As a result, the proportion of the imported fresh fruit eaten in the U.S. rose to 53.1 percent in 2016, from 23 percent in 1975, said the Agriculture Department’s Economic Research Service. Fresh vegetable imports rose to 31.1 percent from 5.8 percent. (Still, the U.S. remains a net agricultural exporter.)
Greater availability has led to a huge increase in per capita consumption of many crops, including mangoes (up 1,850 percent from 1975 to 2016), limes, avocados, grapes, asparagus, artichokes and squash. Yet consumption has fallen for peaches, oranges, cabbages and celery — which are still primarily grown in the U.S.
For consumers, the chief advantages of the import boom are the increased availability and variety of fresh produce.
“It’s easy to criticize food that comes from far away,” Pollan said. “But if the question is whether this is good for your health or not, in general it is.”
Many imports cost less and can be fresher than domestically grown equivalents. In spring, newly harvested Gala apples from New Zealand may be crunchier than the same variety from U.S. orchards, which were picked the previous fall.
But produce may suffer from transport. It may be picked less ripe. Varieties may be selected for durability at the expense of flavor, and treatments to kill pests (hot water for mangoes, cold temperatures for citrus) can degrade flavor or texture.
It might seem logical that older produce is less nutritious, and for some compounds such as vitamin C, levels do decline with time. But there does not appear to be any evidence that the overall nutrient content degrades significantly. From a public health standpoint, the benefits of increased availability and consumption of imported produce outweigh any such worries, nutritionists say. “ ‘Eat your veggies’ is good advice no matter what,” said Marion Nestle, a professor emerita of nutrition, food studies and public health at New York University.
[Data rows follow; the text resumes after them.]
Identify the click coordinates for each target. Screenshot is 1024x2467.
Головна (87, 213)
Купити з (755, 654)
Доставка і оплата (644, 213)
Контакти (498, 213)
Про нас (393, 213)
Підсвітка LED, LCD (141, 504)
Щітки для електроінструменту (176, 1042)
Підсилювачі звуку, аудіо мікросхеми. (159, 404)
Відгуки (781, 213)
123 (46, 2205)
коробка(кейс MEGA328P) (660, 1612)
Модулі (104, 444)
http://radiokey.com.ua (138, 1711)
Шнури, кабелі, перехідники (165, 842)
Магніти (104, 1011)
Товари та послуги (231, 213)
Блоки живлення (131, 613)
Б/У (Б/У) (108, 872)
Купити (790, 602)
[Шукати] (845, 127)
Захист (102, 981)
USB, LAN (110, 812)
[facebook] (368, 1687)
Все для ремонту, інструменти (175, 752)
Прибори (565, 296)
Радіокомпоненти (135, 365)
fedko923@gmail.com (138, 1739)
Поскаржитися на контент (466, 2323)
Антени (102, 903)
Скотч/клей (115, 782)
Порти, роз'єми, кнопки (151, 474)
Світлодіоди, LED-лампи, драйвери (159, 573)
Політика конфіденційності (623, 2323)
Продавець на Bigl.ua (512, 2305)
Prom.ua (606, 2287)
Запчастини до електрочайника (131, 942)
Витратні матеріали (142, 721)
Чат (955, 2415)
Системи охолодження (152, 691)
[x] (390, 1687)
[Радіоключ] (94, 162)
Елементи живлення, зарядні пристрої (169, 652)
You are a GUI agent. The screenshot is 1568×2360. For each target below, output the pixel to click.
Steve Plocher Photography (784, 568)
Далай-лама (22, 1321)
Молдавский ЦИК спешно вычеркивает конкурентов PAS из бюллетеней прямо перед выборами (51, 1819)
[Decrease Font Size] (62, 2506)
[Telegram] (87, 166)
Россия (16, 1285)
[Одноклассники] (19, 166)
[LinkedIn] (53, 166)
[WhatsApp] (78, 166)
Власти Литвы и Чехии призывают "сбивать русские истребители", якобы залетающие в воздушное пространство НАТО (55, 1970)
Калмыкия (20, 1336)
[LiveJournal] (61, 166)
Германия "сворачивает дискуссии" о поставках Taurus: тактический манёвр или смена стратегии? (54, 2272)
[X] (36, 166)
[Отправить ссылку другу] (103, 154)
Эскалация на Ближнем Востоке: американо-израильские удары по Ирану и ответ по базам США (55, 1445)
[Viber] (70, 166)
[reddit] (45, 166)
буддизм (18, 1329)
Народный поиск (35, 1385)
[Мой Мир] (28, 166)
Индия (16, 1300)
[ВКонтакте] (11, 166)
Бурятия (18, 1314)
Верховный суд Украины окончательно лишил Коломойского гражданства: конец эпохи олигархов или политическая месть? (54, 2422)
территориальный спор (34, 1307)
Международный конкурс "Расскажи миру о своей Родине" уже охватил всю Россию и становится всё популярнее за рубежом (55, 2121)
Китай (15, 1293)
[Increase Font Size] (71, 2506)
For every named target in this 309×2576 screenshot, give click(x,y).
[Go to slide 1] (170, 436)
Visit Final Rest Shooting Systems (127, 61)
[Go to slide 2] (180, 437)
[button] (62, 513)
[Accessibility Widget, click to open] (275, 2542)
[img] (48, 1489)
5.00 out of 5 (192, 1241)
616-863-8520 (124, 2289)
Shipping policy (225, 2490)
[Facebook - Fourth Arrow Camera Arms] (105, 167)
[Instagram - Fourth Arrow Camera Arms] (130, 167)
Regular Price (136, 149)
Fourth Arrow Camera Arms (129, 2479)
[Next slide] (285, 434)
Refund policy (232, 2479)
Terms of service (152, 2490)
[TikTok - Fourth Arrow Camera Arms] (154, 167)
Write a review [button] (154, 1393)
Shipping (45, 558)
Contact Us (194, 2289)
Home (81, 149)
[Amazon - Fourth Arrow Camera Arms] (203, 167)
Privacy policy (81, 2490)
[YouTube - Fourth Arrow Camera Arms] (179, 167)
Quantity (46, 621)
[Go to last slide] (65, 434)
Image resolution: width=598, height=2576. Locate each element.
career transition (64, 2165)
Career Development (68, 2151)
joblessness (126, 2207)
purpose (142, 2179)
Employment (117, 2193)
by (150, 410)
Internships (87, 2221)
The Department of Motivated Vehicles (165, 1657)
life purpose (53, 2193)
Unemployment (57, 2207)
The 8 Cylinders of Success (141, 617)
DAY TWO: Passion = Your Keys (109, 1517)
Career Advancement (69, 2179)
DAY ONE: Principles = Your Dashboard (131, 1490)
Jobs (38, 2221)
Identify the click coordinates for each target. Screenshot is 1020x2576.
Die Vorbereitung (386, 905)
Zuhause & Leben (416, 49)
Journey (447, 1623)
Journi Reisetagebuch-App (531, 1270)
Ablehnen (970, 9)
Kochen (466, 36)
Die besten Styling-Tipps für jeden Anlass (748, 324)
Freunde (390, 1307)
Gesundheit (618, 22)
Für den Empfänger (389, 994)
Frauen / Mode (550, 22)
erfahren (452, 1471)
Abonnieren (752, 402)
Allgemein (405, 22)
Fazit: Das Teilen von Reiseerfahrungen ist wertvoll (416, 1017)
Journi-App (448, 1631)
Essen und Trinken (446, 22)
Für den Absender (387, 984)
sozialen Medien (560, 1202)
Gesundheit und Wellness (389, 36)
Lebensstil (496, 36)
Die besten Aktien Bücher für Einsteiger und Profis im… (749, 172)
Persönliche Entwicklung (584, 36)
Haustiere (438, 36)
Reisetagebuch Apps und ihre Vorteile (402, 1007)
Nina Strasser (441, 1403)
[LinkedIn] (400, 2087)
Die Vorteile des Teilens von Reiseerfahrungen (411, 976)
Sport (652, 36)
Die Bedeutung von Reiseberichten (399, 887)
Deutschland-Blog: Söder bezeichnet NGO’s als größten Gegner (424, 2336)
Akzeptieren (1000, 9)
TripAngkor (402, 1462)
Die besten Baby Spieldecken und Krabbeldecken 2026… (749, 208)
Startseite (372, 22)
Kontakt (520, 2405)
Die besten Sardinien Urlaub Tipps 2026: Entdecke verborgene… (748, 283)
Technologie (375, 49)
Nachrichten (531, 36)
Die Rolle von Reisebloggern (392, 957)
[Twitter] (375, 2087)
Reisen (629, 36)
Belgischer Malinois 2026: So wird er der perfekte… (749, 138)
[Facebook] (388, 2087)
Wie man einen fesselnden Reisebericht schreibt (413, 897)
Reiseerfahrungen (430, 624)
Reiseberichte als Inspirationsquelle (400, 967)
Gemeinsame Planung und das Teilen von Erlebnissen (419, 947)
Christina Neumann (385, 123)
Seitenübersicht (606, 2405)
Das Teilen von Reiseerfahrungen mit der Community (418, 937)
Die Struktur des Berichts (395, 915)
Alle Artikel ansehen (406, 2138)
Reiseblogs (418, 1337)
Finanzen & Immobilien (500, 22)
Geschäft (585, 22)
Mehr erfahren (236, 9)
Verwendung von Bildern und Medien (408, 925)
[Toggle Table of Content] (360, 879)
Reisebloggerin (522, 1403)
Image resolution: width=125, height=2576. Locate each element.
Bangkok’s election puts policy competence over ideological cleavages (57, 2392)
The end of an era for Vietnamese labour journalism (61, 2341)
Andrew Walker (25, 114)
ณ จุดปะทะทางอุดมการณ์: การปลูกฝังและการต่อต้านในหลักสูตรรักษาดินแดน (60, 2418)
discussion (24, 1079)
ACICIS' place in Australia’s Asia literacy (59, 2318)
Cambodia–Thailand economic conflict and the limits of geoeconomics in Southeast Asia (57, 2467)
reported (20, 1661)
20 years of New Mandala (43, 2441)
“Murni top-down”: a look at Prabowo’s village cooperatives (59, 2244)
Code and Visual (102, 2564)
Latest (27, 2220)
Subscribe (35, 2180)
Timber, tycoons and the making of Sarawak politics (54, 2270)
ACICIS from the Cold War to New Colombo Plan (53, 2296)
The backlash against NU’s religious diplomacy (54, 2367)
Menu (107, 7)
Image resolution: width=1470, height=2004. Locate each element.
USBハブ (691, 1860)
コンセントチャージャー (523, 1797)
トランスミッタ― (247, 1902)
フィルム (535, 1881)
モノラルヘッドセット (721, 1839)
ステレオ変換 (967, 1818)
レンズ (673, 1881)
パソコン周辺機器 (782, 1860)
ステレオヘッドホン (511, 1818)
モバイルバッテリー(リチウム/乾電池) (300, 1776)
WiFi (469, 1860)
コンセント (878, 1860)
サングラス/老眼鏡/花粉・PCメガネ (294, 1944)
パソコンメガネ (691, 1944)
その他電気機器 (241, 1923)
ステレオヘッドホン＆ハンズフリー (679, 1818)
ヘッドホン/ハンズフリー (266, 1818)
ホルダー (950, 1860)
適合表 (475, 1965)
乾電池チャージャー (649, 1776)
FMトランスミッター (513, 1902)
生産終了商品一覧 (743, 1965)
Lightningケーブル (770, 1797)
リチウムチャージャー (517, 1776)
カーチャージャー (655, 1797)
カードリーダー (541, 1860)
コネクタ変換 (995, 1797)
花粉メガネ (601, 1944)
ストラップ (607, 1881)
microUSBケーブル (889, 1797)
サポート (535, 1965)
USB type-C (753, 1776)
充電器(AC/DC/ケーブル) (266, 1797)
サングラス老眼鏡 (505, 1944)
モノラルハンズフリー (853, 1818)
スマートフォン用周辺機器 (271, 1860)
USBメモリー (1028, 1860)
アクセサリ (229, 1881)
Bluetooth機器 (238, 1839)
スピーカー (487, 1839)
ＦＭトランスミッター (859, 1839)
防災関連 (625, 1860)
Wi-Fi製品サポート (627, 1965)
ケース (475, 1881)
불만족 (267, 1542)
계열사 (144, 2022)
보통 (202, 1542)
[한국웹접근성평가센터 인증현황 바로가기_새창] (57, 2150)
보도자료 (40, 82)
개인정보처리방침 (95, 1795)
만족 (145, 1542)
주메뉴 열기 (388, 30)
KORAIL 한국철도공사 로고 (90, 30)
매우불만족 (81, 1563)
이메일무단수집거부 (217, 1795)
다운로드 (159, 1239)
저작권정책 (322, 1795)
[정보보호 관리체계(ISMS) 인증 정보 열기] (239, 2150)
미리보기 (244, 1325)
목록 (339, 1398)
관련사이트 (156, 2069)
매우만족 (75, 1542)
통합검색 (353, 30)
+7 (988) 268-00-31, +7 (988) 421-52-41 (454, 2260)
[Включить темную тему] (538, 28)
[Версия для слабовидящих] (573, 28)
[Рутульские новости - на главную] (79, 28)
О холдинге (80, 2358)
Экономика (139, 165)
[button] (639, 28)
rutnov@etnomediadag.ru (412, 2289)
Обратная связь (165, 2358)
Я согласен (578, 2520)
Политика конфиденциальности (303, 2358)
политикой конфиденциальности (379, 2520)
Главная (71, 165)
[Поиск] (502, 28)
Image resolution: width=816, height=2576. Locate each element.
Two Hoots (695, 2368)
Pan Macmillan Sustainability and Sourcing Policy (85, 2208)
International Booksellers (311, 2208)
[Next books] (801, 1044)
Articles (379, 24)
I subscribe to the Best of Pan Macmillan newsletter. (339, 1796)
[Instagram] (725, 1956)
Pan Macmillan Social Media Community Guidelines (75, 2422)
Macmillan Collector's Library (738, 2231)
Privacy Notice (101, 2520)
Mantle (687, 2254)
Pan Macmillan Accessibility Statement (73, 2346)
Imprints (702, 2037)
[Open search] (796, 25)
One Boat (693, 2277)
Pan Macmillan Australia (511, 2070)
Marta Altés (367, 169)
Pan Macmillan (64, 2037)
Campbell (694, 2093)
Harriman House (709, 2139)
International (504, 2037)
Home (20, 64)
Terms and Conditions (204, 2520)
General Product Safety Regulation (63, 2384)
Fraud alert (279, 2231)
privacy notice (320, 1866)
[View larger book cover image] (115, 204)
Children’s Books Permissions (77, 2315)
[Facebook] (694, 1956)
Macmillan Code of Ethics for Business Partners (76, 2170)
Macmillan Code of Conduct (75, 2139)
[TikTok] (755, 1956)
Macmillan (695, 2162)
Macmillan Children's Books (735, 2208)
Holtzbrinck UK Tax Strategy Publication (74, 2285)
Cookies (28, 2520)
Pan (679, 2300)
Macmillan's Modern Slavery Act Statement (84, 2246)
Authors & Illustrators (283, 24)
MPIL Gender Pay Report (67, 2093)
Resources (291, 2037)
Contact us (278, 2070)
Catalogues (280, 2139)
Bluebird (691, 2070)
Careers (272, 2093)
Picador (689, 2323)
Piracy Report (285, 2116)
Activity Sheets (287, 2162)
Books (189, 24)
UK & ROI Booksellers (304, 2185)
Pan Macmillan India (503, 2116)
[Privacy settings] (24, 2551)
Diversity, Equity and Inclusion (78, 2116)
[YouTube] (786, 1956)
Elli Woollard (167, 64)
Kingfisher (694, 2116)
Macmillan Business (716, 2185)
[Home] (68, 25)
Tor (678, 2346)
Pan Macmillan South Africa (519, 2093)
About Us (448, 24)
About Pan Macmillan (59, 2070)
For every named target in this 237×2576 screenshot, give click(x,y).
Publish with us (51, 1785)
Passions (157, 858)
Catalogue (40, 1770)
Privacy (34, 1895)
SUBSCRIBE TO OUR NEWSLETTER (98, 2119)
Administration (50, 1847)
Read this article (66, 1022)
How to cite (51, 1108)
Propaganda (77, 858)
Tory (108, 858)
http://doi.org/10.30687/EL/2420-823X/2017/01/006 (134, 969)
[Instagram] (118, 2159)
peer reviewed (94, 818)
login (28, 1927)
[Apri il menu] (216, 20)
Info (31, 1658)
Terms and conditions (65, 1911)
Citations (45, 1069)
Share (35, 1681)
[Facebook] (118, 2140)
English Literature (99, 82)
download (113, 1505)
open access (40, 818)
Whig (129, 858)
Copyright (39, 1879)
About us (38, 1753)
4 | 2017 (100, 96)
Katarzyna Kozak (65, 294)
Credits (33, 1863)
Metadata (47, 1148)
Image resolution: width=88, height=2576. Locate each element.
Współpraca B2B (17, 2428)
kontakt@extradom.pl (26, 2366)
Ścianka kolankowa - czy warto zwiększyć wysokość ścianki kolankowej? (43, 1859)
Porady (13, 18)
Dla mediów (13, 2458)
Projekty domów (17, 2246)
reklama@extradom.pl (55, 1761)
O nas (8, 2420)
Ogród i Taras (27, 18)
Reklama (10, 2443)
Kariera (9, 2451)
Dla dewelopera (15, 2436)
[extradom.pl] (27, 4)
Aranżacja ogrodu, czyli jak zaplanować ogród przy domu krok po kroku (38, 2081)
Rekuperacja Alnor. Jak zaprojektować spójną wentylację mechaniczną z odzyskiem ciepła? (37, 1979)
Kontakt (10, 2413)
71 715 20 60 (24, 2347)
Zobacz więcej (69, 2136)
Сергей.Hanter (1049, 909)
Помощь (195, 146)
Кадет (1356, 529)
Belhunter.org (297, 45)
For U.S. farmers, too, imports have had mixed consequences. The increased international trade in produce has benefited many (growers of Northwestern apples and California citrus) but harmed others (producers of Florida tomatoes and California asparagus).
Most growers’ organizations maintain that trade accords like the North American Free Trade Agreement have helped U.S. produce farmers on balance. “NAFTA overall has been positive, and we oppose U.S. withdrawal from the agreement,” said Ken Gilliland, director of international trade for Western Growers. “Eliminating NAFTA and implementing tariffs would have a negative impact on our members’ ability to export.”
Whatever the drawbacks or advantages, imports are likely to continue growing. An Agriculture Department report said fresh produce imports will rise 45 percent from 2016 to 2027, implying that a decade from now, three-quarters of our fruits and almost half of our vegetables will be imported.